I had done some account filtering for origins coming out of Tor, VPN networks, data centers, etc. but I recently dropped those and added an portal page for free accounts, similar to what ngrok does.

It was very effective at preventing abuse. I also added mechanism for reporting abuse on the safety page that's presented.


Have you found a way to detect xworm c2c servers?

Our services were used for C2 as well. I investigated it a bit but eventually decided to just drop TCP forwarding from our free-tier and that reduced our abuse/malware reports for C2 over TCP to zero essentially.

One path I looked at was to use the VirusTotal API to help identify C2's that other security organizations were identifying and leverage that to automatically take down malicious TCP endpoints. I wrote some POCs but did not deploy them. It's something I plan on taking up again at some point next year.


Want to chat on discord? Maybe we could combine efforts to try and stop people abusing our services :). We have a few vendors sending us automated reports, maybe I could open it up for multiple projects.

feel free to give me a ping on https://discord.gg/AXAbujx @patrick.


Do you have funding to cover the paying the bandwidth costs which will ultimately result from this? Or if you're running this from a home network, does anyone know if OP should be concerned of running into issues with their ISP?

I can cover hundreds of PB of bandwidth per month if needed without paying a fortune.

Can you share more details? I know Hetzner offers unlimited bandwidth in some cases but I thought it limited only to servers with the 1Gbs uplink

Work closet /s

The tunnel host appears to be a Hetzner server, they are pretty generous with bandwidth but the interesting thing I learned about doing some scalability improvements at a similar company [0] is that for these proxy systems, each direction’s traffic is egress bandwidth. Good luck OP, the tool looks cool. Kinda like pinggy.

[0] https://localxpose.io


Dare I ask how much bandwidth it is consuming?

Its around 700MB today so far.

Random thoughts: one can get user's ssh public keys from GitHub on the fly (from `https://github.com/<username>.keys`), so that it requires a valid GitHub account to use this service, without (extra) auth process.

It would be nice to have an open-source version that you can self-host. That would solve the abuse problem. Maybe with a service to create API keys.

Yeah, this is the next step. I first wanted to understand if this gets any traction. I think I will provide a dockerized version for the server part that you can just run with a simple command and maybe some interface to create api keys and distribute them to your users.

Fair enough from a business standpoint, but seeing as there are massive privacy/security risks involved in exposing your data to an opaque service, the open source component is probably a non-optional aspect of the value prop.

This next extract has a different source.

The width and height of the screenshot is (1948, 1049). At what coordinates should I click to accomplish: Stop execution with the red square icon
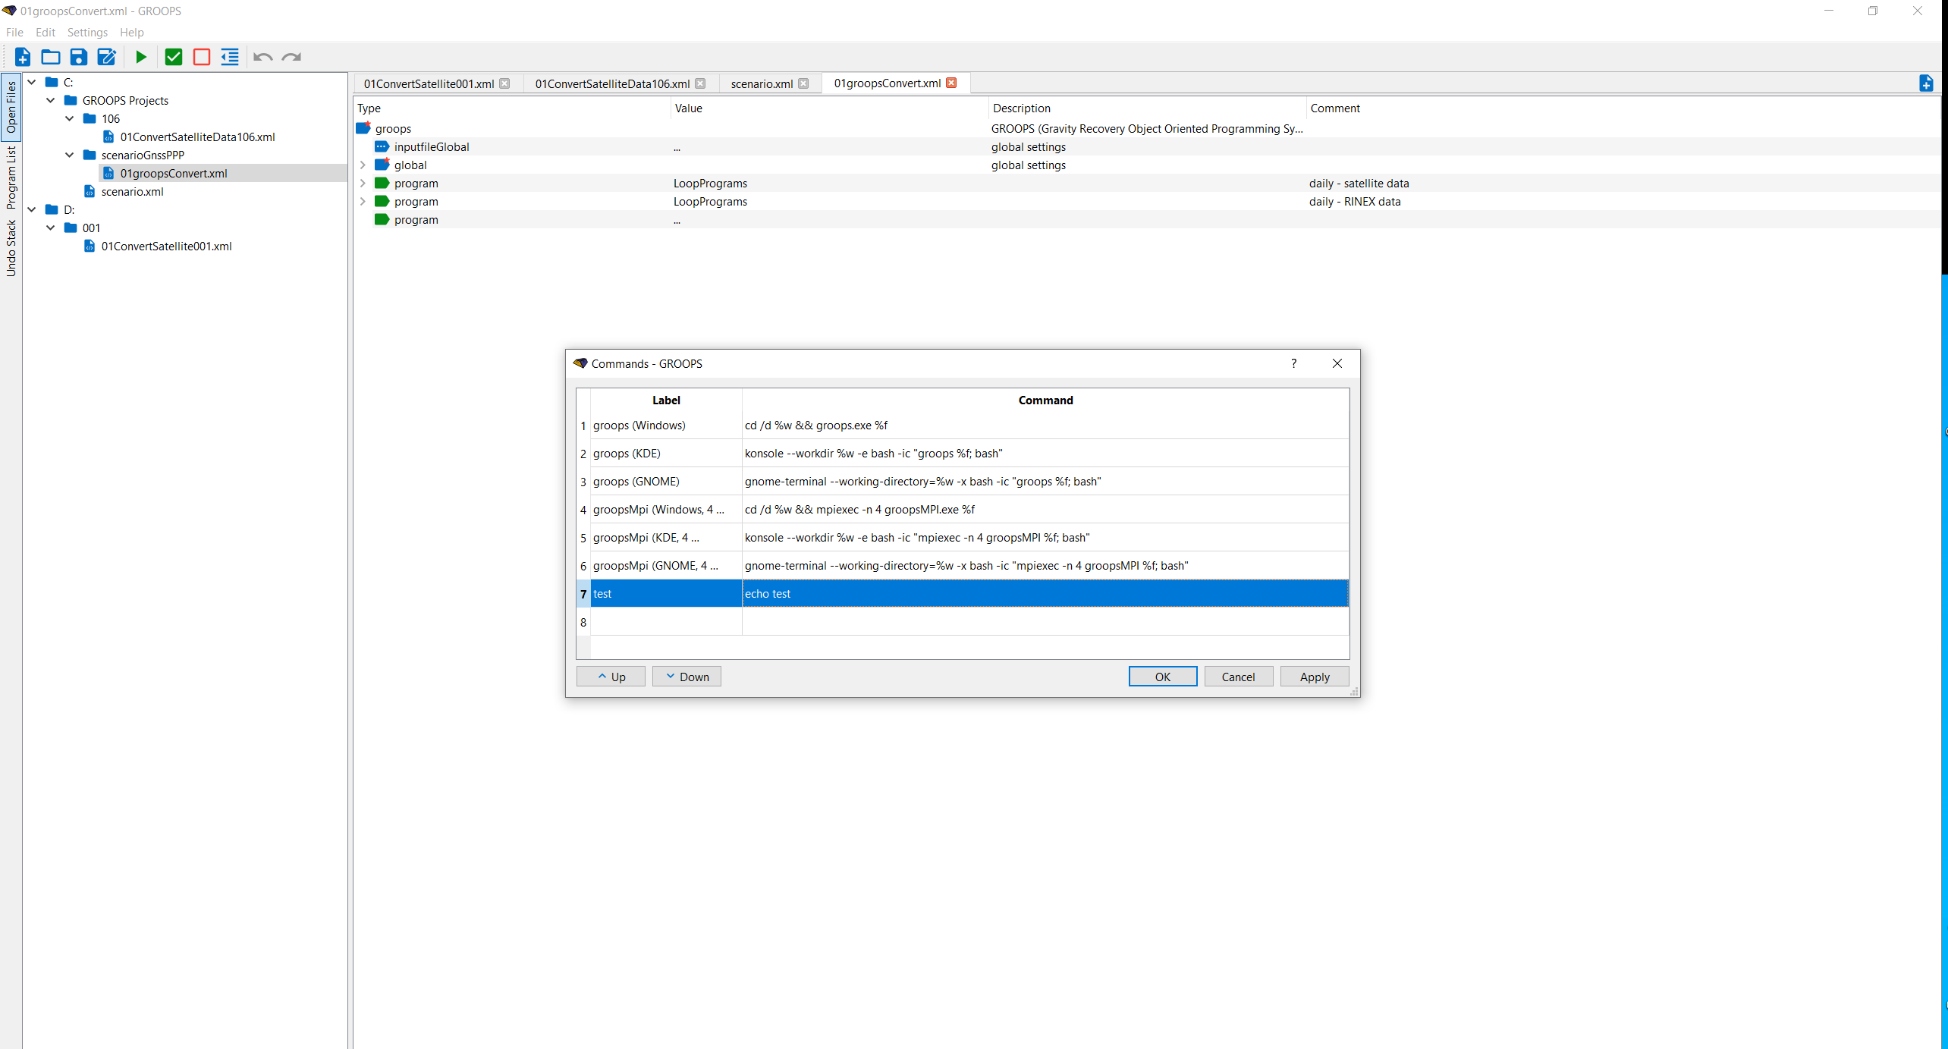point(201,57)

how come? just because it's open source doesn't mean that they run that exact binary on their servers. ngrok does pretty well without open sourcing.

The locus of trust moves, if you have the source, and trust is a factor for you, because you can simply self-host and know what you're running.

fwiw, ngrok started as open source

We're using pgrok for that in our organization. A small EC2 instance serves as the public endpoint.

OpenSSH is preinstalled on Windows as well, so I think it's not a stretch to say everyone has ssh now.